Training performance in terms of MSE showing the best performance at (a) epoch 836 for cohesion model, and (b) epoch 1412 for friction angle model.

Models’ equations

The best models were achieved using the log-sigmoid transfer function and 30 neurons in the ANN. Equation (15) and Eq. (17) present the model for cohesion and friction angle respectively. While Table 3 and Table 4 present the models' parameters needed for Eq.(15)and Eq. (16) respectively. Using these equations and the data in tables allows them to be tested in different datasets to generate synthetic failure parameters or to be compared with any model that would be built in the future with similar parameters.

$$ C_{n} = \left[ {\mathop \sum \limits_{i = 1}^{N} W_{2,i} \left( {\frac{1}{{1 + e^{{ - \left( {W_{11,i} *Qn + W_{12,i} *SPPn + W_{13,i} *Tn + W_{14,i} *WOBn + W_{15,i} *ROPn + b_{1,i} } \right)}} }}} \right)} \right] + b_{2} $$
(15)
Table 3 The parameters in Eq. (15) for cohesion estimation.
Table 4 The parameters in Eq. (16) for friction angle estimation.

The normalized cohesion value can be back transformed to the actual value using the following equation.

$$ C = 976 C_{n} + 221 $$
(16)
$$ \varphi_{n} = \left[ {\mathop \sum \limits_{i = 1}^{N} W_{2,i} \left( {\frac{1}{{1 + e^{{ - \left( {W_{11,i} *Qn + W_{12,i} *SPPn + W_{13,i} *Tn + W_{14,i} *WOBn + W_{15,i} *ROPn + b_{1,i} } \right)}} }}} \right)} \right] + b_{2} $$
(17)

The normalized friction angle value can be back transformed to the actual value using the following equation.

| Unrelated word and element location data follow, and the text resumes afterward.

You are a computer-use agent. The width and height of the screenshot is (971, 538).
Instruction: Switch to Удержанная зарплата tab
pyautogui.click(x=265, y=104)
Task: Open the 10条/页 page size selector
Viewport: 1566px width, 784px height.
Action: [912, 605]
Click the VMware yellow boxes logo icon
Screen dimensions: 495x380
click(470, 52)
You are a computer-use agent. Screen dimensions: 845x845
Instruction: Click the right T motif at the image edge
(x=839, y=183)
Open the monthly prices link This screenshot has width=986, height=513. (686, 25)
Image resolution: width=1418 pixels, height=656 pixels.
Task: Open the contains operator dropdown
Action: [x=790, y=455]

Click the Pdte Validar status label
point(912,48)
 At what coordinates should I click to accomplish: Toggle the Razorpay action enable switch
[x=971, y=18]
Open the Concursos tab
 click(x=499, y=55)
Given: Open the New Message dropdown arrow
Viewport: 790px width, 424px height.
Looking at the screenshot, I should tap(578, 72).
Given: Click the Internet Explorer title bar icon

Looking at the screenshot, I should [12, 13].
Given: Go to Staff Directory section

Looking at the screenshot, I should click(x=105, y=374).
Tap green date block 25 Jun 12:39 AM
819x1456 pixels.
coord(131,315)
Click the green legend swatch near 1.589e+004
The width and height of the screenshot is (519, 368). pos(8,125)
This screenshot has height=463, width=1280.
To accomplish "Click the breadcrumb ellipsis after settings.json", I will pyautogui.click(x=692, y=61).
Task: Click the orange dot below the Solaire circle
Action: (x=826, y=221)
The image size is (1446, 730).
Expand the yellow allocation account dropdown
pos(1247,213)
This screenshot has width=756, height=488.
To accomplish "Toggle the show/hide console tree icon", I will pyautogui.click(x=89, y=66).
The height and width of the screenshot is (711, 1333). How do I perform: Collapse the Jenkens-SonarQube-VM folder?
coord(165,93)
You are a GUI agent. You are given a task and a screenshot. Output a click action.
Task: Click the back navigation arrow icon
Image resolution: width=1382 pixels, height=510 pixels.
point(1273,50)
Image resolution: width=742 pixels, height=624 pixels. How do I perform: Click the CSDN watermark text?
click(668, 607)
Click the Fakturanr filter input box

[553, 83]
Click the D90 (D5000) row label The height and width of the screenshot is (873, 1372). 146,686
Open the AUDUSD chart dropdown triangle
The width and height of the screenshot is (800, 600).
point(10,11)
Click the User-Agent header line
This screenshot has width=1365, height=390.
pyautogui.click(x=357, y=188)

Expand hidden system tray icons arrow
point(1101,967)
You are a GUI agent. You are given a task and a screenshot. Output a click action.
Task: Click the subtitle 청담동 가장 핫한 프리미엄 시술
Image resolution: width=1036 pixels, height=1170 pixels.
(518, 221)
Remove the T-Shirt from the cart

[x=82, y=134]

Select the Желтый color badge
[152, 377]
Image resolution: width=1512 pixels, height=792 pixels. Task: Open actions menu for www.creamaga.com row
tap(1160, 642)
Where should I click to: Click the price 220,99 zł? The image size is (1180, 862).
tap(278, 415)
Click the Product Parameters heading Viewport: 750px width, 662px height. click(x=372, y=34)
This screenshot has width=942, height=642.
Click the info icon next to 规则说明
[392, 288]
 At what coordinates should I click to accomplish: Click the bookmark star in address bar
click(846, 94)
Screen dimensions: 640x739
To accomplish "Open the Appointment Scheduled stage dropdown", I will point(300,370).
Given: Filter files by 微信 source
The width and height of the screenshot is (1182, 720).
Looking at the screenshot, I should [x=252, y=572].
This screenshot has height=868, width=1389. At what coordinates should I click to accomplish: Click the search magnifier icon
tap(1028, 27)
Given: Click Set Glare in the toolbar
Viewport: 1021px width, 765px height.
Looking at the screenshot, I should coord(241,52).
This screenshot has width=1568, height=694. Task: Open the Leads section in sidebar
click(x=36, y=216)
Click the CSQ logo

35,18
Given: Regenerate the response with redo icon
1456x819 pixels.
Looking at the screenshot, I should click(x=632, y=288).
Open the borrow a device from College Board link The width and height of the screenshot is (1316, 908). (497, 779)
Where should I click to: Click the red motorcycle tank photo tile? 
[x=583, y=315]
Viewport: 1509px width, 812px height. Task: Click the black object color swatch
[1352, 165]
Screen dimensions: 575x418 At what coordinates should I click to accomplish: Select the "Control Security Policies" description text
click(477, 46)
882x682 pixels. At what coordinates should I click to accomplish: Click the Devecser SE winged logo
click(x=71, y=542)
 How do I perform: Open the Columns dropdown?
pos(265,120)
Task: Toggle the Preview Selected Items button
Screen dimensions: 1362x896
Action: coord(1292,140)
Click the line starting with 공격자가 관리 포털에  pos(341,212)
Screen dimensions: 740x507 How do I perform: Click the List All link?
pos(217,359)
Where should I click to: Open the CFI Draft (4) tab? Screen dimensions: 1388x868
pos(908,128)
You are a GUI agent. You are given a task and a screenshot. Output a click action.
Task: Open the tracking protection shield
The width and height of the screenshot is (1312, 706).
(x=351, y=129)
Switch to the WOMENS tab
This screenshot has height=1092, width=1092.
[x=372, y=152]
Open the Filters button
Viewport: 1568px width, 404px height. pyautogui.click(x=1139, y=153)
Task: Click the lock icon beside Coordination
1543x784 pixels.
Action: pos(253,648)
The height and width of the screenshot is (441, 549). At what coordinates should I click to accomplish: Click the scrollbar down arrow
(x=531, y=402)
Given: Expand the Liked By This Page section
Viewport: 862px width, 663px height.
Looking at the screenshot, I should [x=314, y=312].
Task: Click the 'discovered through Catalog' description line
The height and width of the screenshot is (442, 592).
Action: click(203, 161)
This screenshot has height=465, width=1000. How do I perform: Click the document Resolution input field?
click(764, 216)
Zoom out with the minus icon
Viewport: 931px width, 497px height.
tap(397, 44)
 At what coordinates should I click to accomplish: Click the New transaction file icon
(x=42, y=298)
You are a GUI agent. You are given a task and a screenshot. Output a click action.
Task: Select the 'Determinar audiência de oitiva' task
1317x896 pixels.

$$ \varphi = 35.05 \varphi_{n} + 18.91 $$
(18)

It should be highlighted that the application of the developed correlations in equations. (15) and (16) to predict the friction angle and cohesion are more recommended for carbonate formations from which the data used in developing the models were obtained. Therefore, some errors might be expected upon the application for different formation lithology. Moreover, it is recommended to employ the developed equations using inputs within the range and the same units listed in Table 2 to ensure reliable results.

Conclusions

Rock mechanical parameters are vital in drilling optimization, fracturing design, and avoiding borehole problems. Conventionally, rock failure parameters are estimated using the Mohr–Coulomb failure envelope that requires drawing multiple Mohr's cycles and hence performing several compressional tests on rock samples. In this paper, an alternative technique based on the utilization of drilling data and artificial neural network is investigated and presented with the following concluding remarks:

  • The proposed approach has an advantage over the experimental testing or the previous ML-based models that require well logging data; because the drilling data are available earlier than the well logs and their acquisition does not require additional operational cost. In addition, in contrast to core samples which have practical limitations in the number of samples that could be obtained, drilling data can provide continuous information.

  • The models for the two parameters yielded close performance in all datasets, training, testing, and validation, even though the last one was not introduced during the models’ building.

  • For friction angle, the yielded R values were around 0.85 and 0.86 while AAPE values were between 3.8 and 4.2% for the three datasets.

  • For cohesion, the model resulted in R values between 0.88 and 0.89 and AAPE values ranged between 5.8 and 6.4%.

  • The comparable matching accuracy in the two parameters could be attributed to the observed high correlation coefficient between the two failure parameters.

  • In previous works, rock bulk density and elastic properties have been predicted from drilling data, in addition to the failure properties presented in this paper. For future work, the same approach could be applied to estimate other properties such as petrophysical properties.